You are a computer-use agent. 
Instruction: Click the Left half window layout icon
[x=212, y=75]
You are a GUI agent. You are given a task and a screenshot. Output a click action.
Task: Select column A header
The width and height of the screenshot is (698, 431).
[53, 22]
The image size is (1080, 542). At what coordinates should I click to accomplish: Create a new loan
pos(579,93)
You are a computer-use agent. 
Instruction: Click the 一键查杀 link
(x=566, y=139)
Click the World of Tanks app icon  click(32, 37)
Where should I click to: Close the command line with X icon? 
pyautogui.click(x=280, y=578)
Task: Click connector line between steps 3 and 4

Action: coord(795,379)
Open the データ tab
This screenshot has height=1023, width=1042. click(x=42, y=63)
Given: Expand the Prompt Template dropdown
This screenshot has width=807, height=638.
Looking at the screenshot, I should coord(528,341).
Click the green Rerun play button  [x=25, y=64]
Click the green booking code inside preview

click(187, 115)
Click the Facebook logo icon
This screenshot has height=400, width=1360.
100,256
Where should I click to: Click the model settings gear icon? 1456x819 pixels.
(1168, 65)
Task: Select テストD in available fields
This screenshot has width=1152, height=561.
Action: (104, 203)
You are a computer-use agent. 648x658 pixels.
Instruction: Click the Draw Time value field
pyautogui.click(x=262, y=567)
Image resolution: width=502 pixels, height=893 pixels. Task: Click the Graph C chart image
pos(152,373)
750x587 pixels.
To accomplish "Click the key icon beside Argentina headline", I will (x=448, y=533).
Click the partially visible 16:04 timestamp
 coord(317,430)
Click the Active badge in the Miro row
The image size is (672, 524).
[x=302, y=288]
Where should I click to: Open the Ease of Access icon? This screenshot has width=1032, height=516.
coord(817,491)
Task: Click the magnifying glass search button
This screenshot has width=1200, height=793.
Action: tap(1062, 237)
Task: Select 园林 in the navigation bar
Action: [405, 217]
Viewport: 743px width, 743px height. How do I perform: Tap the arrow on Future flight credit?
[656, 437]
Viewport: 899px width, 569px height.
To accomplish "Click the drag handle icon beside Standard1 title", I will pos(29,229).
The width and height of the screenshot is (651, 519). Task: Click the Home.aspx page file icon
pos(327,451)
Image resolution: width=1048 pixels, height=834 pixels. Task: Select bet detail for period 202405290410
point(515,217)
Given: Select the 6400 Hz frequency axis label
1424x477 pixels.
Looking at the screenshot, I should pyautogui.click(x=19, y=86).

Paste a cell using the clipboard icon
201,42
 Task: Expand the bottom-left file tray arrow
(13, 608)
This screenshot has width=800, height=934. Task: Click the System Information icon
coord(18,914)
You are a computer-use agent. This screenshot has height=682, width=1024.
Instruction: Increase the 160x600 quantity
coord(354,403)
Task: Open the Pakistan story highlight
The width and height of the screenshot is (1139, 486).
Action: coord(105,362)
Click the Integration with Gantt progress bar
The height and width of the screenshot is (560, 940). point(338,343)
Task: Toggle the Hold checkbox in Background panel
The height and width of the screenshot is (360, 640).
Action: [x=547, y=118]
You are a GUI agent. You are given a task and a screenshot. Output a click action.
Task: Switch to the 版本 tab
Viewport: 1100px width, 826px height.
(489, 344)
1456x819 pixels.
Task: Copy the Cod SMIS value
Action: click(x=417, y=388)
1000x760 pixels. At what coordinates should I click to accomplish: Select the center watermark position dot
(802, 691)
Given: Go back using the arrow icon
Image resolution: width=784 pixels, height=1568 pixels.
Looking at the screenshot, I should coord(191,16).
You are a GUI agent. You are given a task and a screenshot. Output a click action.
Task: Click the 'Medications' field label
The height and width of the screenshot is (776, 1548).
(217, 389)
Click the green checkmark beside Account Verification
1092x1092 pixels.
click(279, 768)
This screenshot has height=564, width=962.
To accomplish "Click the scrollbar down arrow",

┄┄┄┄┄┄┄┄┄┄┄┄┄┄┄┄┄┄┄┄

**EXERCISE REQUIREMENTS:**
Repeat the whole listing above without any change.

**ANSWER AREA:**
You are a computer-use agent. 
Instruction: Click the Left half window layout icon
[x=212, y=75]
You are a GUI agent. You are given a task and a screenshot. Output a click action.
Task: Select column A header
The width and height of the screenshot is (698, 431).
[53, 22]
The image size is (1080, 542). At what coordinates should I click to accomplish: Create a new loan
pos(579,93)
You are a computer-use agent. 
Instruction: Click the 一键查杀 link
(x=566, y=139)
Click the World of Tanks app icon  click(32, 37)
Where should I click to: Close the command line with X icon? 
pyautogui.click(x=280, y=578)
Task: Click connector line between steps 3 and 4

Action: coord(795,379)
Open the データ tab
This screenshot has height=1023, width=1042. click(x=42, y=63)
Given: Expand the Prompt Template dropdown
This screenshot has width=807, height=638.
Looking at the screenshot, I should coord(528,341).
Click the green Rerun play button  [x=25, y=64]
Click the green booking code inside preview

click(187, 115)
Click the Facebook logo icon
This screenshot has height=400, width=1360.
100,256
Where should I click to: Click the model settings gear icon? 1456x819 pixels.
(1168, 65)
Task: Select テストD in available fields
This screenshot has width=1152, height=561.
Action: (104, 203)
You are a computer-use agent. 648x658 pixels.
Instruction: Click the Draw Time value field
pyautogui.click(x=262, y=567)
Image resolution: width=502 pixels, height=893 pixels. Task: Click the Graph C chart image
pos(152,373)
750x587 pixels.
To accomplish "Click the key icon beside Argentina headline", I will (x=448, y=533).
Click the partially visible 16:04 timestamp
 coord(317,430)
Click the Active badge in the Miro row
The image size is (672, 524).
[x=302, y=288]
Where should I click to: Open the Ease of Access icon? This screenshot has width=1032, height=516.
coord(817,491)
Task: Click the magnifying glass search button
This screenshot has width=1200, height=793.
Action: tap(1062, 237)
Task: Select 园林 in the navigation bar
Action: [405, 217]
Viewport: 743px width, 743px height. How do I perform: Tap the arrow on Future flight credit?
[656, 437]
Viewport: 899px width, 569px height.
To accomplish "Click the drag handle icon beside Standard1 title", I will pos(29,229).
The width and height of the screenshot is (651, 519). Task: Click the Home.aspx page file icon
pos(327,451)
Image resolution: width=1048 pixels, height=834 pixels. Task: Select bet detail for period 202405290410
point(515,217)
Given: Select the 6400 Hz frequency axis label
1424x477 pixels.
Looking at the screenshot, I should pyautogui.click(x=19, y=86).

Paste a cell using the clipboard icon
201,42
 Task: Expand the bottom-left file tray arrow
(13, 608)
This screenshot has width=800, height=934. Task: Click the System Information icon
coord(18,914)
You are a computer-use agent. This screenshot has height=682, width=1024.
Instruction: Increase the 160x600 quantity
coord(354,403)
Task: Open the Pakistan story highlight
The width and height of the screenshot is (1139, 486).
Action: coord(105,362)
Click the Integration with Gantt progress bar
The height and width of the screenshot is (560, 940). point(338,343)
Task: Toggle the Hold checkbox in Background panel
The height and width of the screenshot is (360, 640).
Action: [x=547, y=118]
You are a GUI agent. You are given a task and a screenshot. Output a click action.
Task: Switch to the 版本 tab
Viewport: 1100px width, 826px height.
(489, 344)
1456x819 pixels.
Task: Copy the Cod SMIS value
Action: click(x=417, y=388)
1000x760 pixels. At what coordinates should I click to accomplish: Select the center watermark position dot
(802, 691)
Given: Go back using the arrow icon
Image resolution: width=784 pixels, height=1568 pixels.
Looking at the screenshot, I should coord(191,16).
You are a GUI agent. You are given a task and a screenshot. Output a click action.
Task: Click the 'Medications' field label
The height and width of the screenshot is (776, 1548).
(217, 389)
Click the green checkmark beside Account Verification
1092x1092 pixels.
click(279, 768)
This screenshot has height=564, width=962.
To accomplish "Click the scrollbar down arrow",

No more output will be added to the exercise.